(Data records Opens)

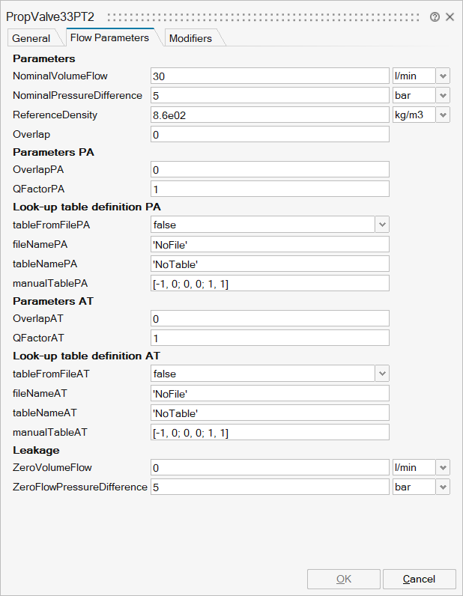Open NominalVolumeFlow unit dropdown

pos(443,76)
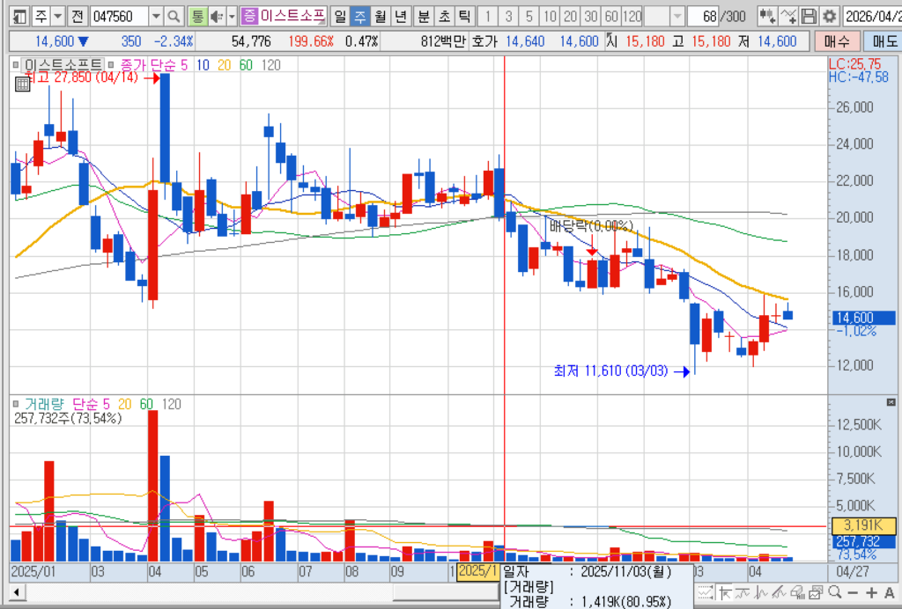Click the save chart floppy disk icon

tap(809, 16)
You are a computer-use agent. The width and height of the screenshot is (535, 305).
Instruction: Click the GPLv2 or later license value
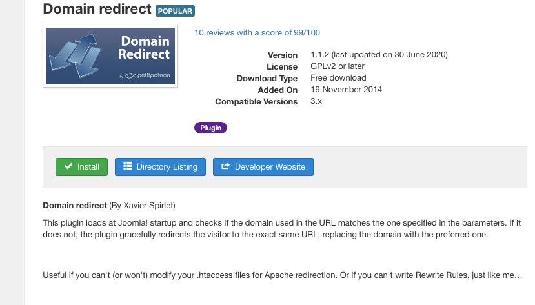[338, 66]
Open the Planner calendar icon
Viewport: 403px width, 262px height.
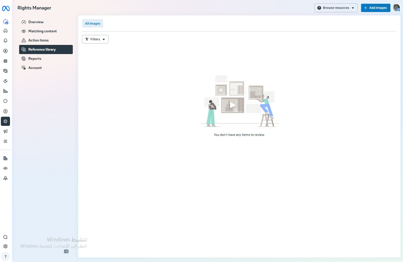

(Data records Closes)

Try it:
Beginning with the line that contains "Open the Planner calendar icon", output every line down to the last line of the entries above exactly as written, apart from the pictures.

Response:
Open the Planner calendar icon
Viewport: 403px width, 262px height.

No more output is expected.